Stored items from a collection:

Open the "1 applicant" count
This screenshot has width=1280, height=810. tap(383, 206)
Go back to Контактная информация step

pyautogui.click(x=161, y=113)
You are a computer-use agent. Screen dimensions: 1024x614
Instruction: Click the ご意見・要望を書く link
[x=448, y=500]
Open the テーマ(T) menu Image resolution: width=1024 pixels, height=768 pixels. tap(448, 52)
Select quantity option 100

--- Your goal ---
Copy all of the entries above exactly as shown.

--- Solution to the exercise ---
Open the "1 applicant" count
This screenshot has width=1280, height=810. tap(383, 206)
Go back to Контактная информация step

pyautogui.click(x=161, y=113)
You are a computer-use agent. Screen dimensions: 1024x614
Instruction: Click the ご意見・要望を書く link
[x=448, y=500]
Open the テーマ(T) menu Image resolution: width=1024 pixels, height=768 pixels. tap(448, 52)
Select quantity option 100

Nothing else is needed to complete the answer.